At facilities run by Child & Family Services for young prisoners, dozens of people are working overtime. “People call in sick, people are out on disability,” said Edward Borges, a spokesman. The office hit a record 2.78 million hours of overtime last year and is on pace to exceed it this year.

Officials with the Office of Mental Health and the Office of Mental Retardation and Disabilities Development said they are aware of the heavy overtime being worked by individuals. Supervisors are asked to make sure workers are up to the extra load. They could not speculate on how Paterson’s plan to restrict hiring and cut operations by 7 percent will impact overtime.

“OMRDD and Gov. Paterson would not sacrifice the health and safety of the individuals in our care - or that of the direct-care workers,” said Nicole Weinstein, a spokeswoman for the agency. “That being said, we simply don’t know as of yet the rules as to exceptions to the freeze.”

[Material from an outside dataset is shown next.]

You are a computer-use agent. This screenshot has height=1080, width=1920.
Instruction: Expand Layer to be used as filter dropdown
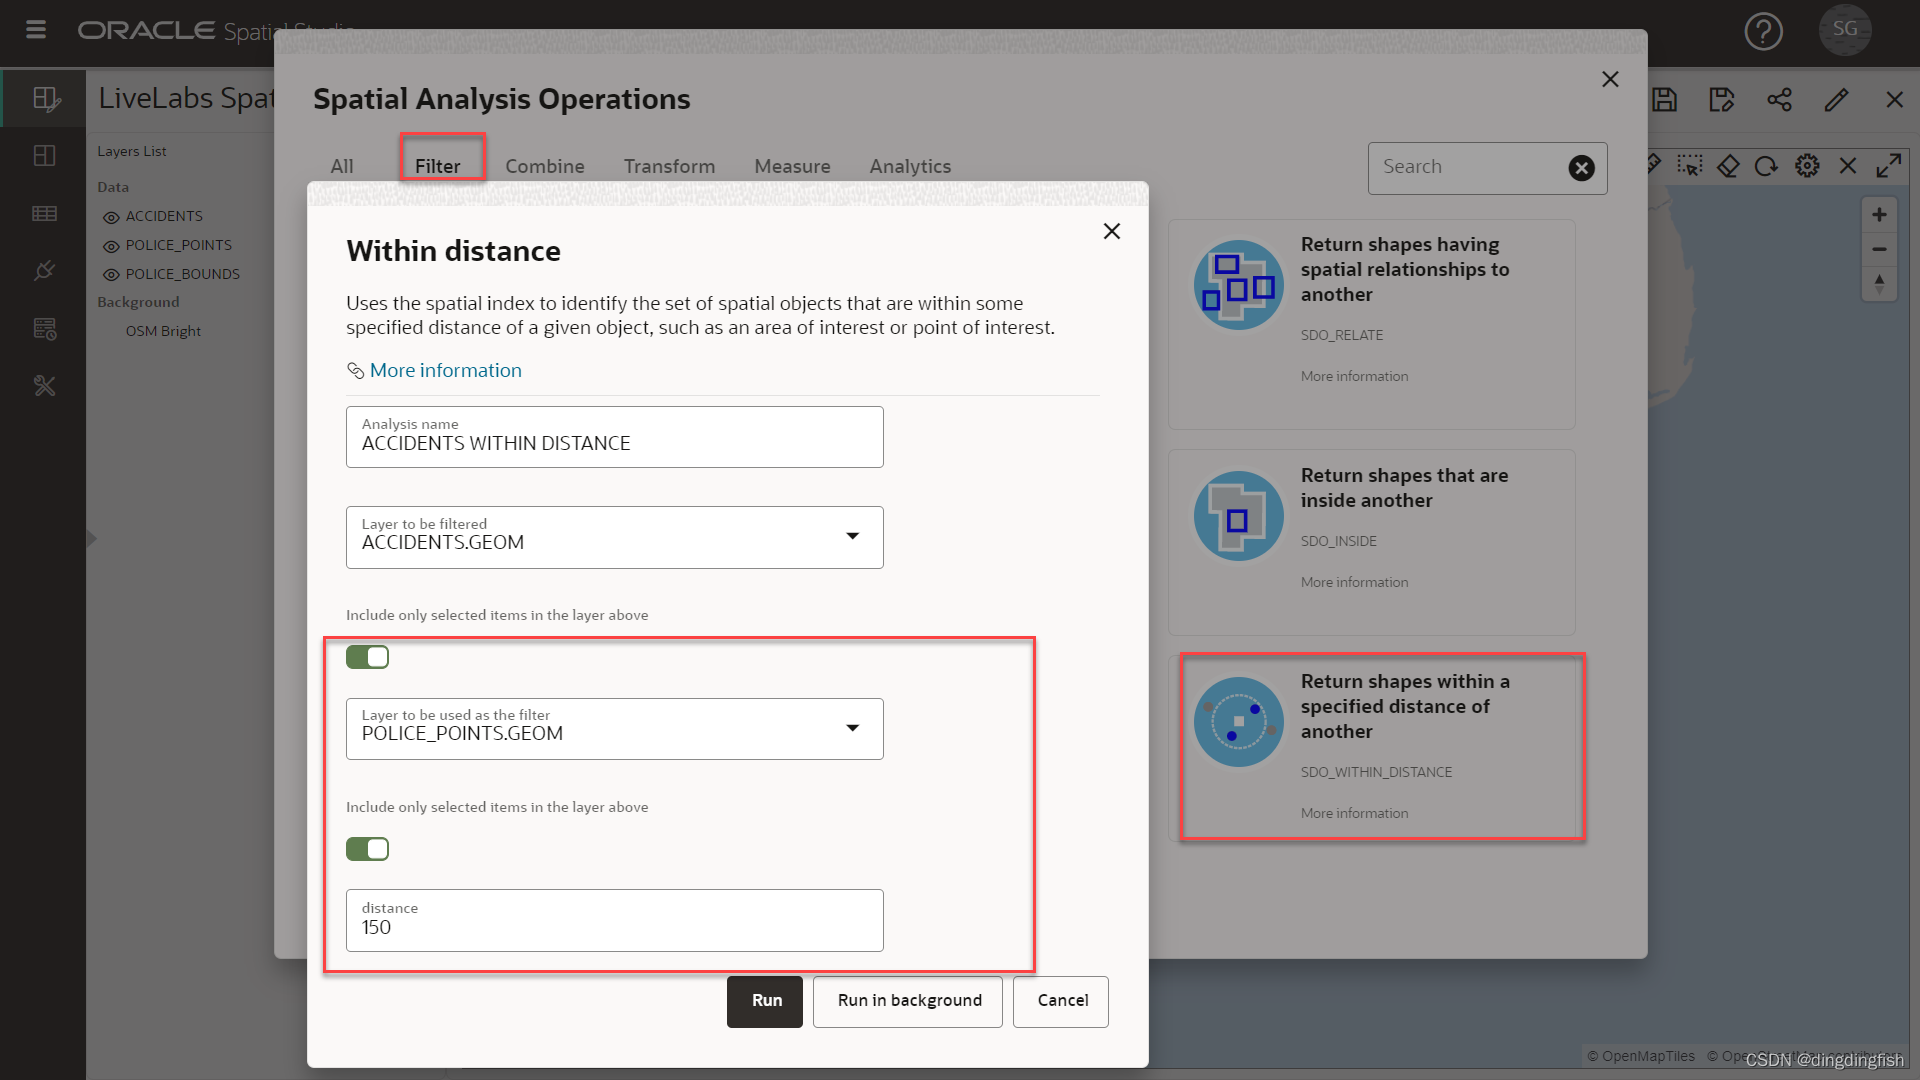(852, 728)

Overtime was one of the many major work force issues he tried to address during his time with Paterson and Gov. Eliot Spitzer, said Paul Francis, the former director of operations who oversaw all the agencies. “Any hiring freeze has to take into account that in some cases increasing labor count will reduce labor costs,” he said. “In some cases, it would save the state money and provide better services.”